# Aim of the exercise
As soon as the line containing "Given: Click the logout arrow icon" appears, start repeating lines exactly and continue to the end of the entries; please skip pictures.

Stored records
[Start of section]

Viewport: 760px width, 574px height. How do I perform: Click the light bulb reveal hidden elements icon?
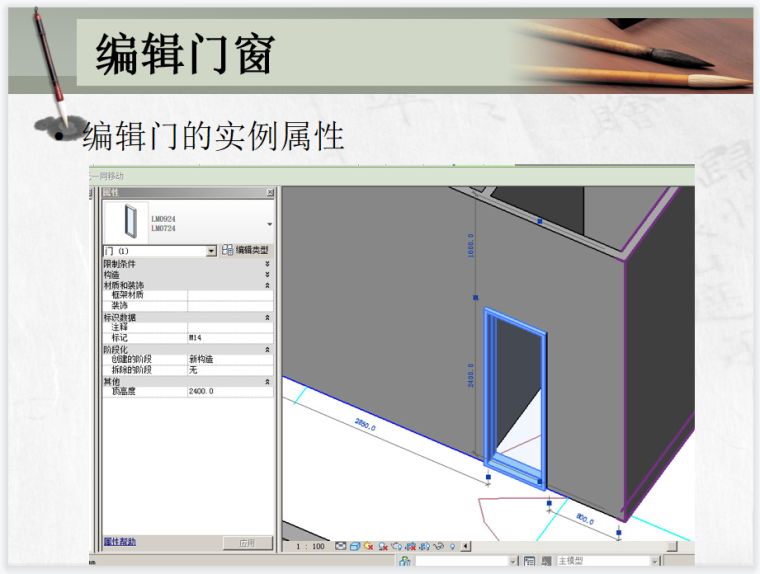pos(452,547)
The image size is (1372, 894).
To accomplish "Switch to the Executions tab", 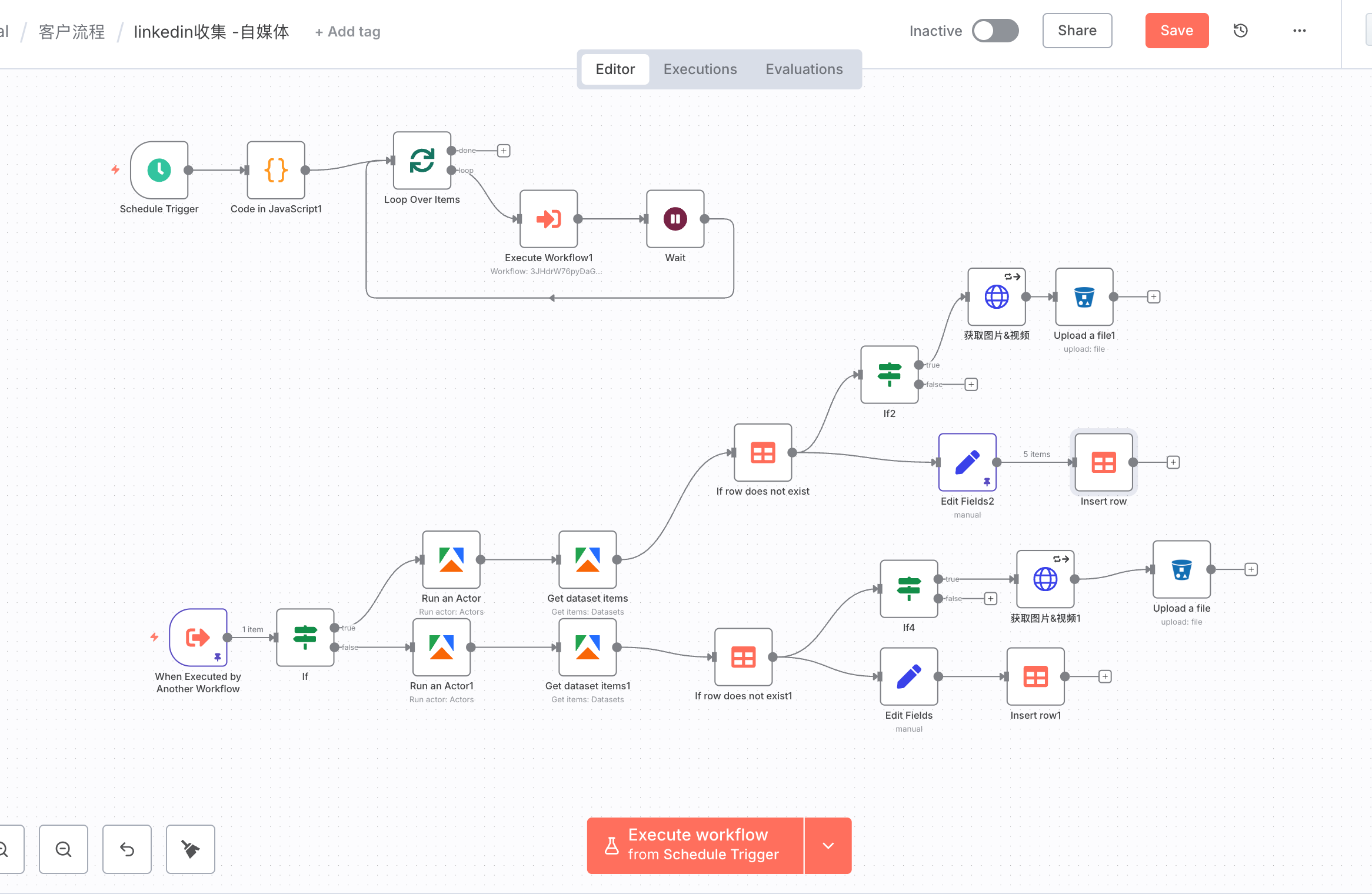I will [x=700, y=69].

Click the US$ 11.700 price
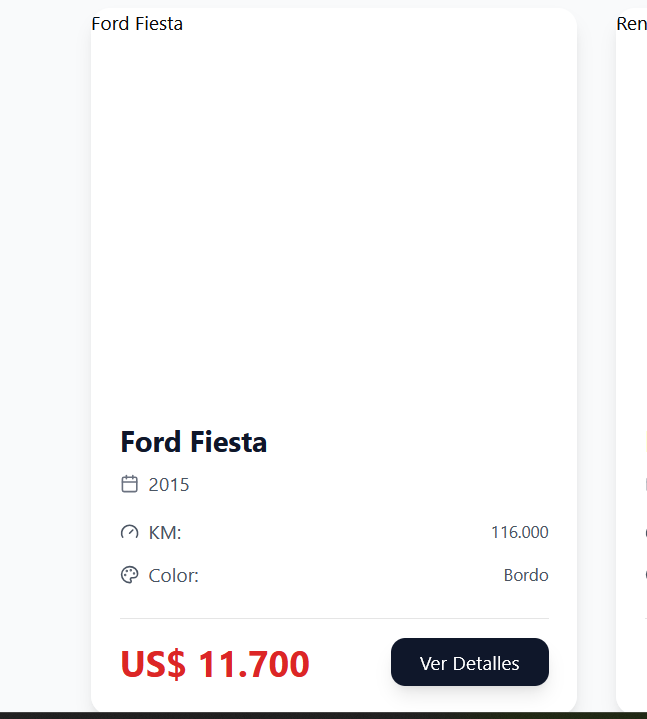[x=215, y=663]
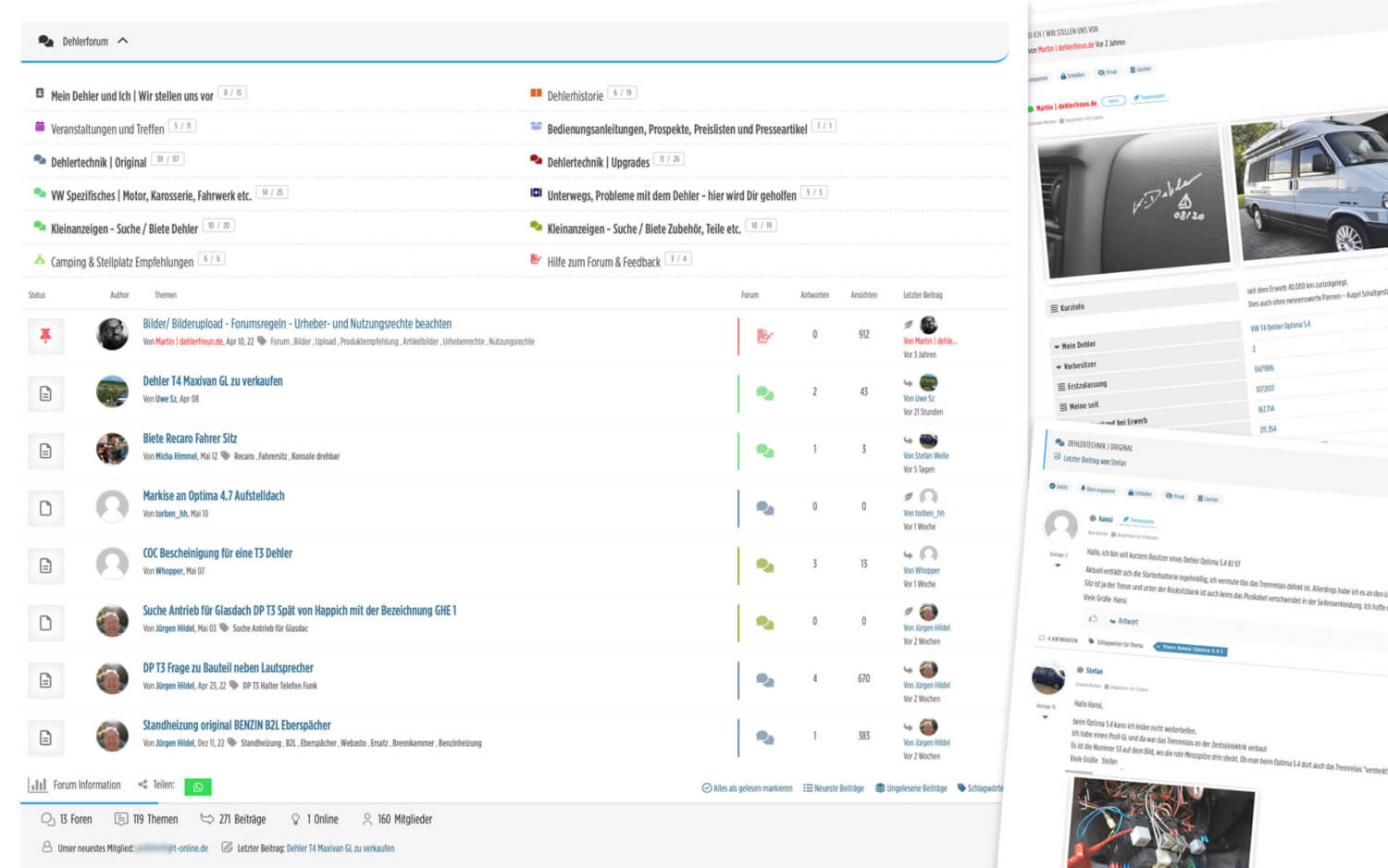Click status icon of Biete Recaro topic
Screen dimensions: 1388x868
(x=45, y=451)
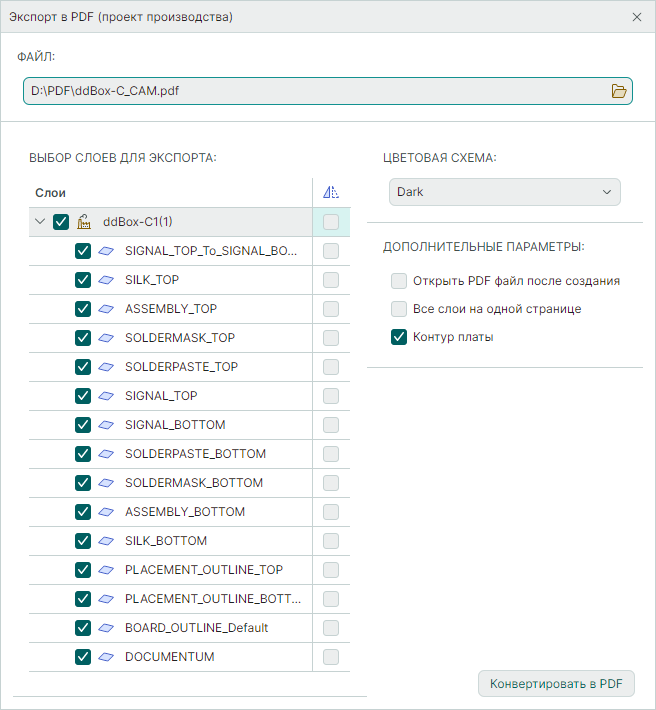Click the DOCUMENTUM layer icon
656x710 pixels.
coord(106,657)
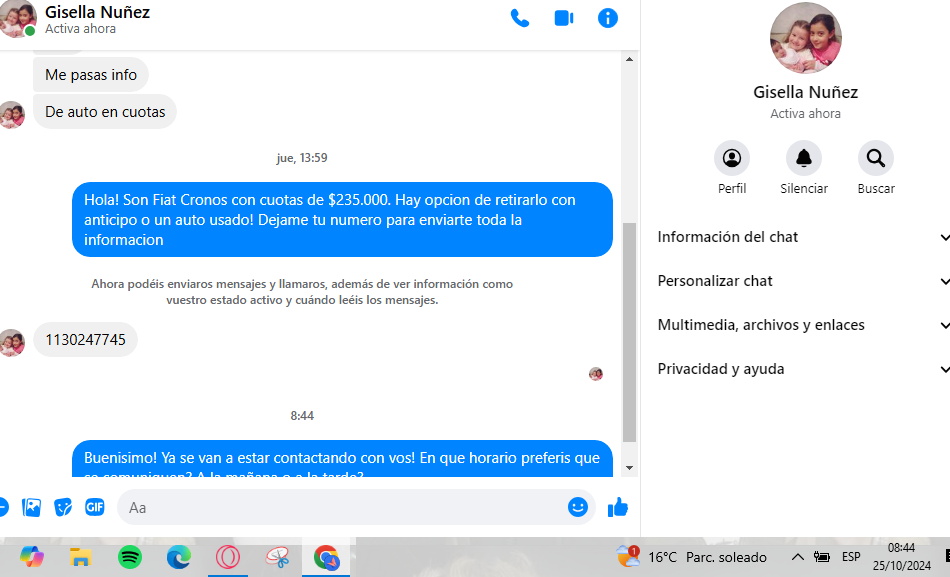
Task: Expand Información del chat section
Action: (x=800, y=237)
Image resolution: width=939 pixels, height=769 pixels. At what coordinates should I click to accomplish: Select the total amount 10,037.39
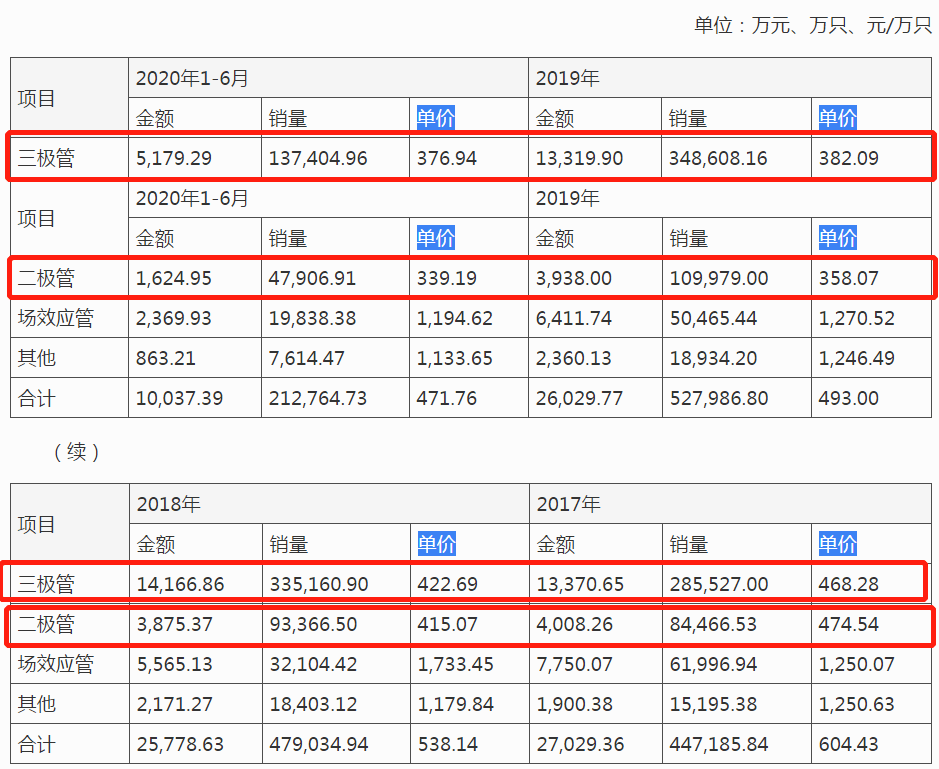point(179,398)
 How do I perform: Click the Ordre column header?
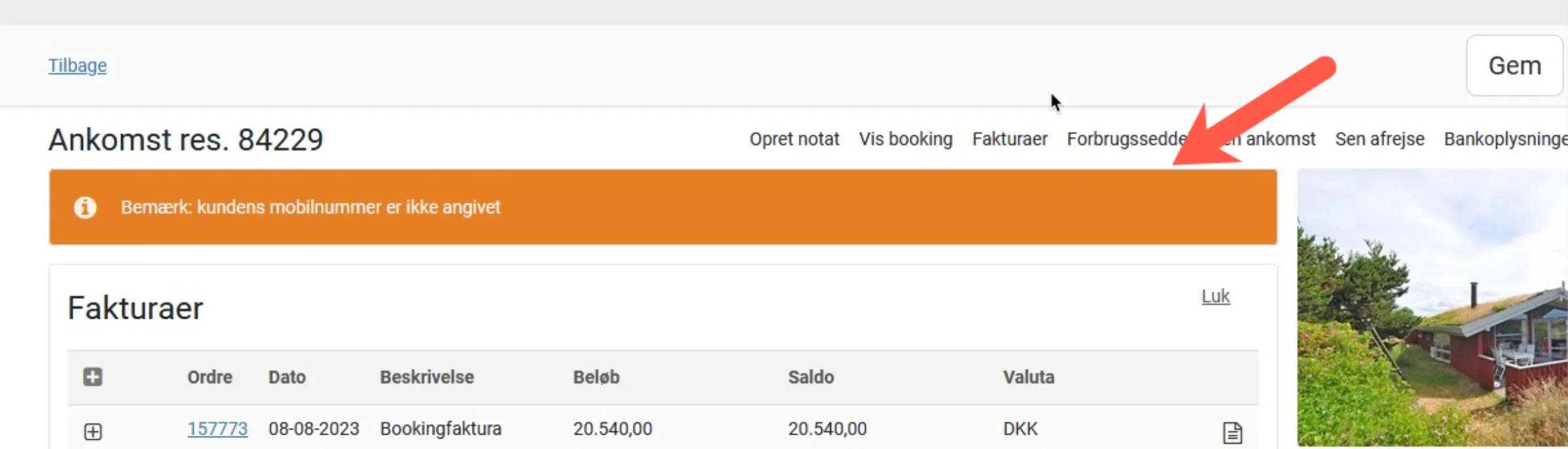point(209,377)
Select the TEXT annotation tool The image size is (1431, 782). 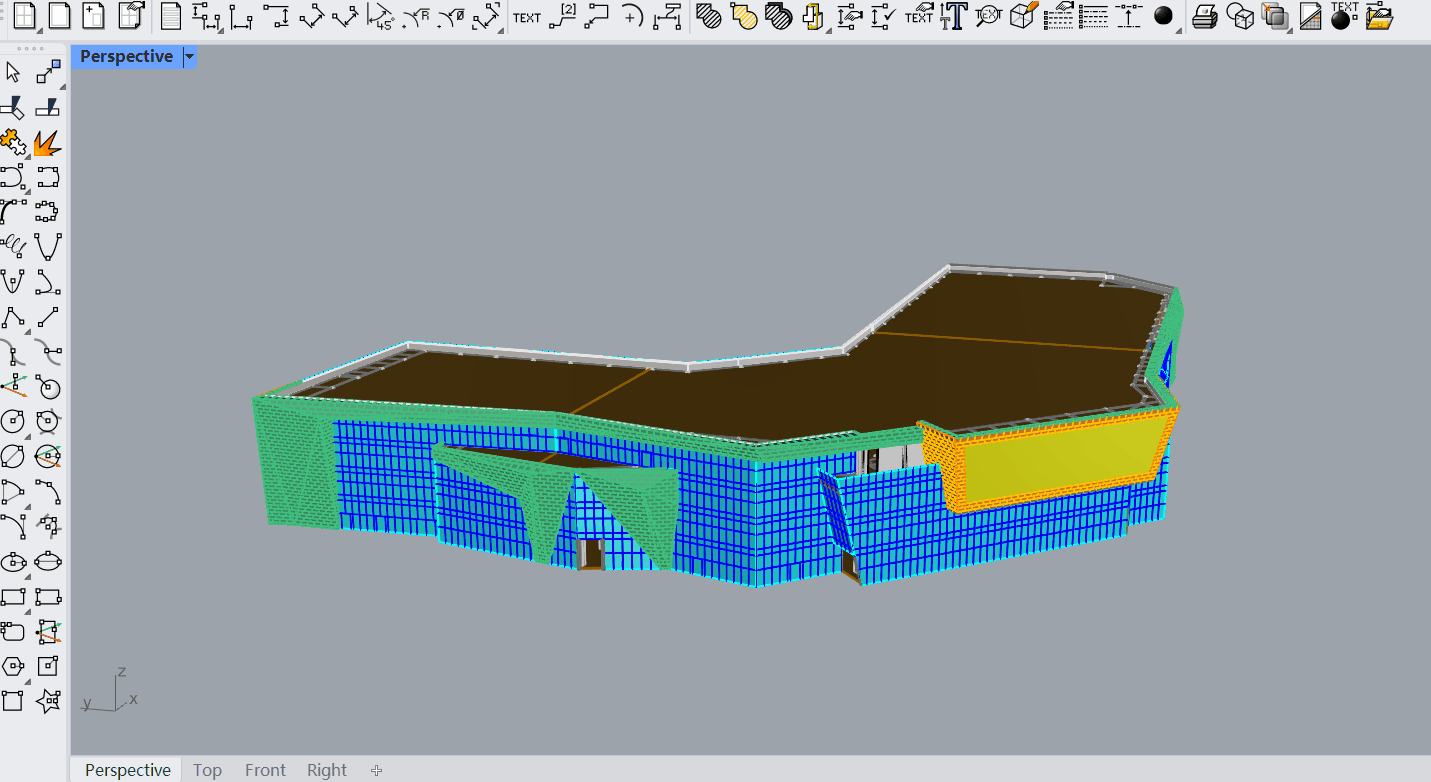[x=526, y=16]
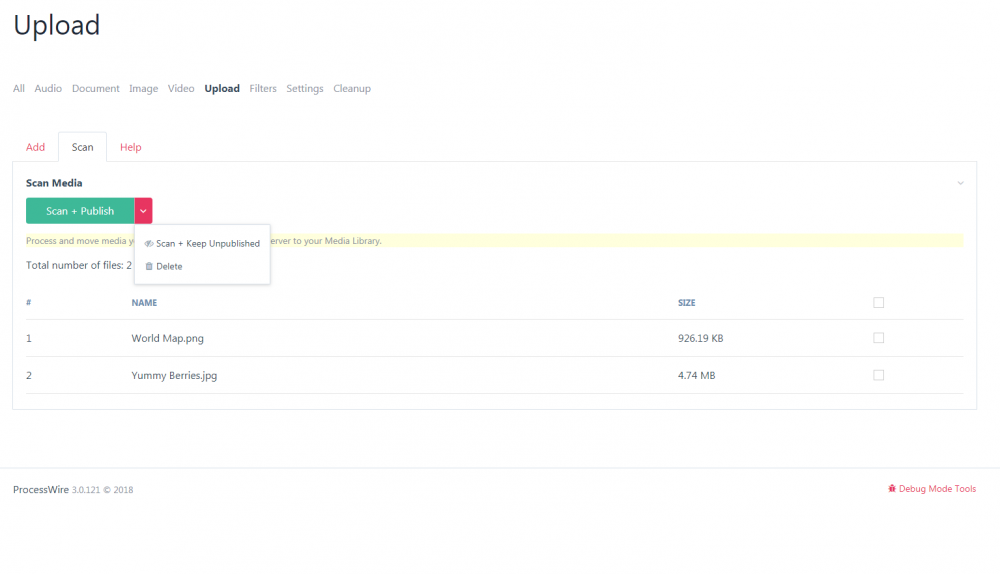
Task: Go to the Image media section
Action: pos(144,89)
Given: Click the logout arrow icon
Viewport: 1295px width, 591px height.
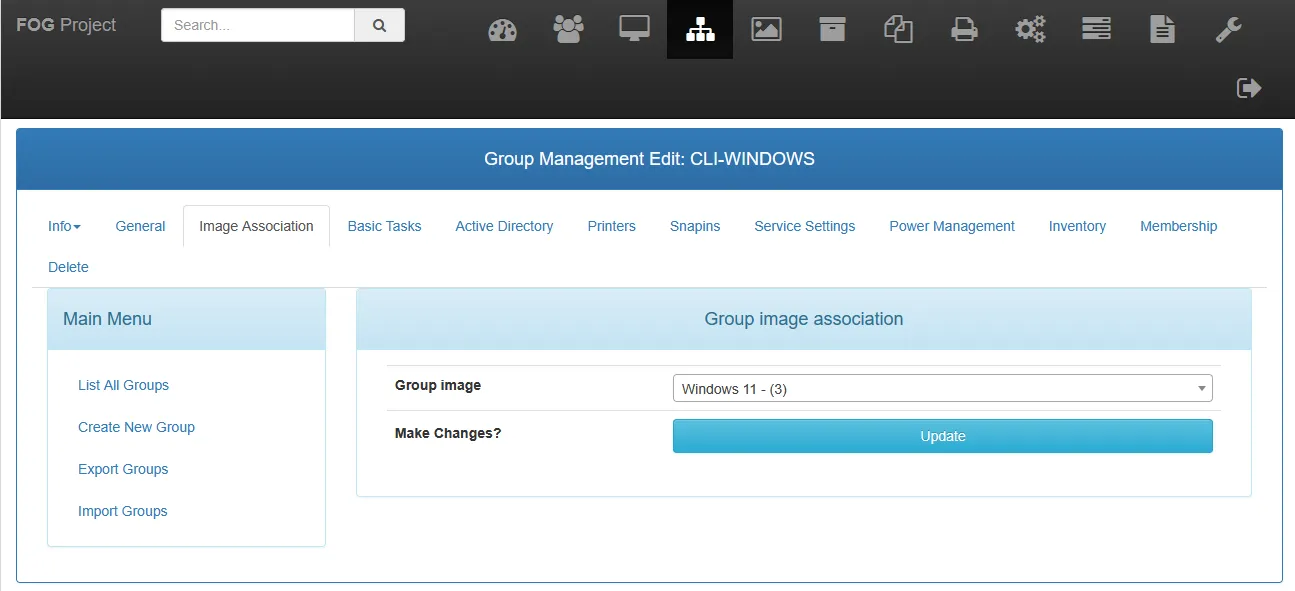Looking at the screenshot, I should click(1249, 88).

[End of section]

# Exercise answer
Given: Click the logout arrow icon
Viewport: 1295px width, 591px height.
Looking at the screenshot, I should click(1249, 88).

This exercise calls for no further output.